Hausverwaltung: “Sabotage der MieterInnen”

Die Hausverwaltung sieht zudem eine Teilschuld für den schlechten Zustand des Gebäudes bei den MieterInnen selbst: „Es vergeht leider keine Woche, in der nicht irgendwelche neuen Beschädigungen im Treppenhaus, an der Haustür oder an der Briefkastenanlage gemeldet werden. Hierdurch hat das Objekt wiederholt für Dritte offen gestanden und zu nicht gewünschten Übernachtungsgästen im Keller geführt“, sagt Jahnke. Hierzu wäre es sicher nicht gekommen, wenn die MieterInnen sorgsamer mit fremdem Eigentum umgehen würden. „Die Sabotage der MieterInnen hat leider aber nicht nachgelassen“, so Jahnke weiter.

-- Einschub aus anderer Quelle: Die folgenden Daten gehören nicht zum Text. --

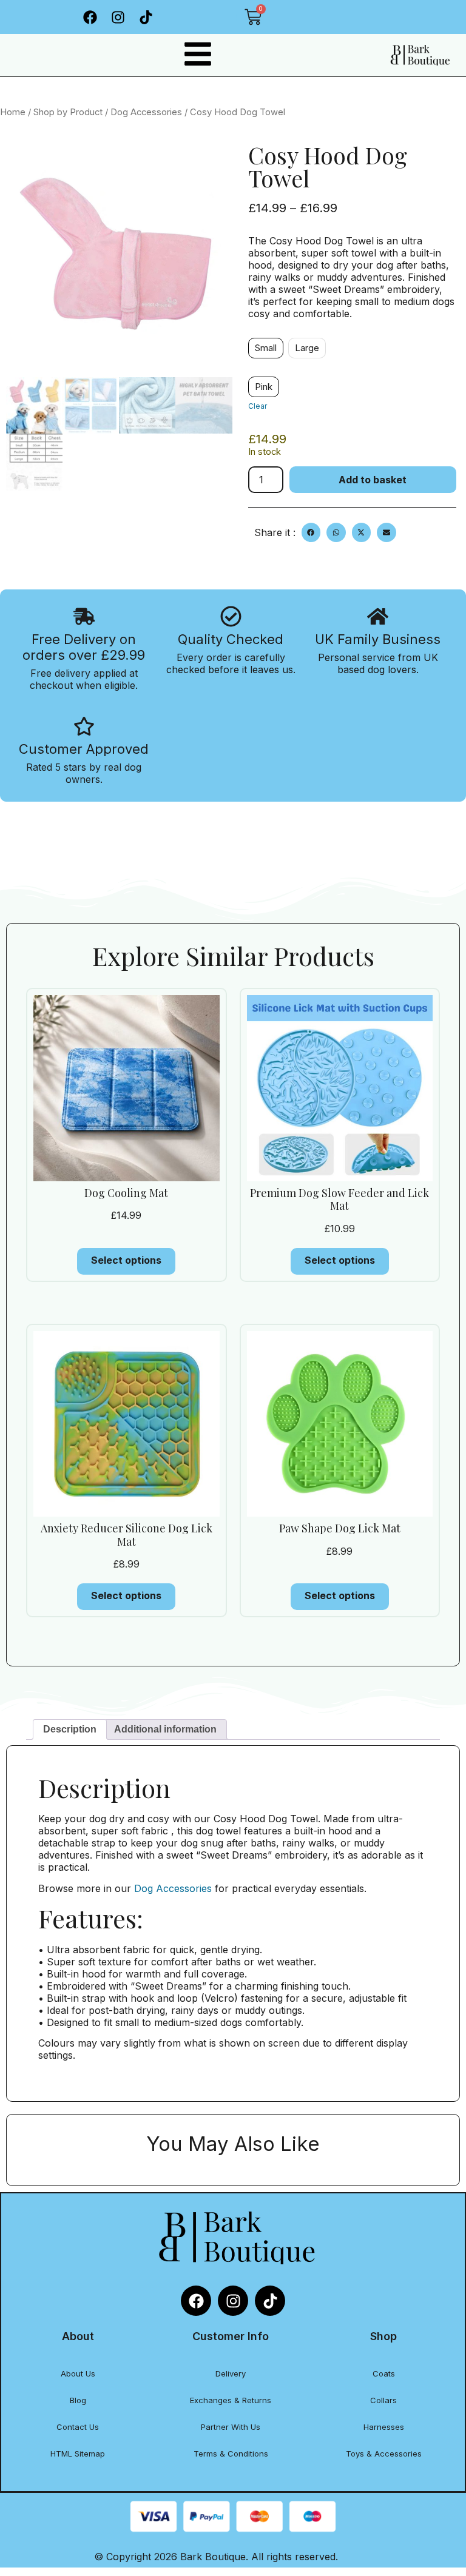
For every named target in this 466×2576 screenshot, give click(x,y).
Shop (383, 2336)
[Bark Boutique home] (418, 55)
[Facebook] (90, 17)
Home (12, 112)
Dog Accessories (146, 112)
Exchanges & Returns (230, 2400)
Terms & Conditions (231, 2453)
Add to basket (373, 480)
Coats (384, 2373)
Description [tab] (69, 1729)
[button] (311, 532)
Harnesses (383, 2427)
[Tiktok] (146, 17)
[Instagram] (118, 17)
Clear (257, 406)
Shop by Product (68, 112)
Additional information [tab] (165, 1729)
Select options (126, 1260)
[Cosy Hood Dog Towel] (119, 259)
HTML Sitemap (77, 2453)
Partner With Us (230, 2427)
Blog (78, 2400)
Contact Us (77, 2427)
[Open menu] (198, 54)
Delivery (230, 2373)
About (78, 2336)
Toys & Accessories (384, 2453)
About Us (78, 2373)
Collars (383, 2400)
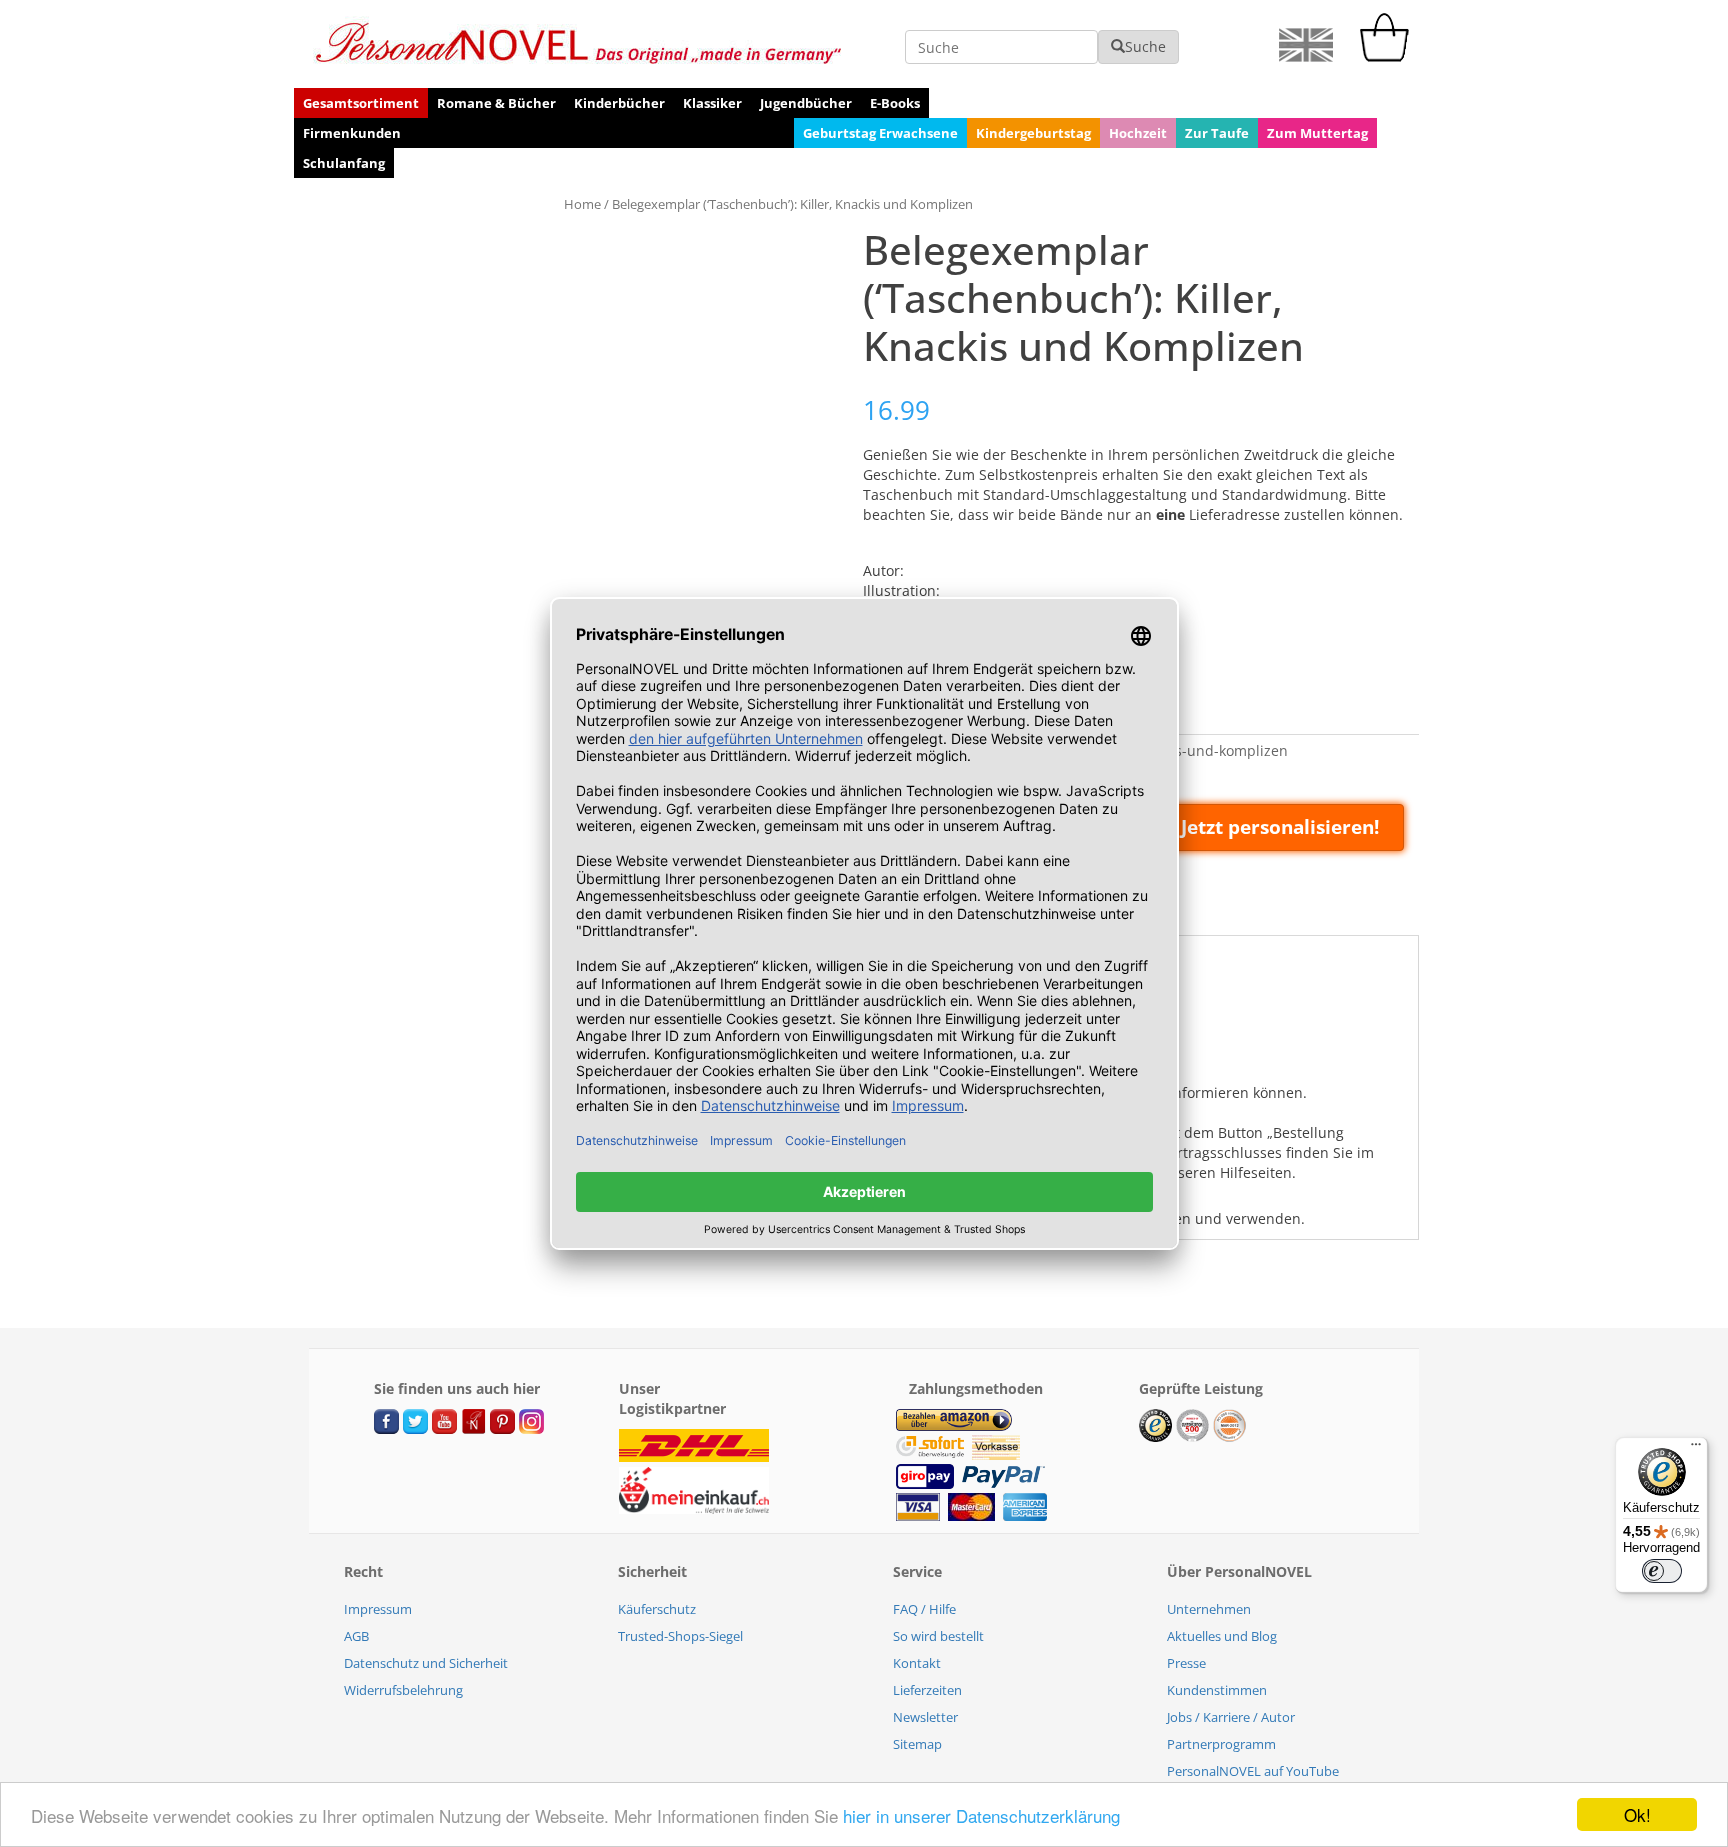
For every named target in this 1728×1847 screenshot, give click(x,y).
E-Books (895, 103)
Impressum (378, 1609)
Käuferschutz (657, 1609)
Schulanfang (344, 163)
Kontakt (917, 1663)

Die BewohnerInnen haben sich ihrerseits inzwischen an den Verein Mieter helfen Mietern gewandt. Darauf reagierte die Hausverwaltung mit einem Schreiben an alle MieterInnen, in dem es heißt, man habe das Treffen mit dem Mieterverein mit Befremden zur Kenntnis genommen. Darauf angesprochen erklärt Jahnke: „Befremdlich ist nicht die Tatsache, dass ein Mieter sich Hilfe beim Mieterverein sucht, sondern dass der Mieterverein per Rundschreiben im Gebäude Mitglieder versucht zu werben. Hierzu zu einer Veranstaltung einlädt, wobei der Vermieter nicht einmal hinzu gebeten wird.“ Eine erste Klage war bereits erfolgreich: Die Wohnungen sind zum Teil kleiner als angegeben. Einer Klage auf Mietminderung wurde stattgegeben. Weitere MieterInnen wollen nun ebenfalls klagen. Am Zustand des Gebäudes ändert das aber nichts.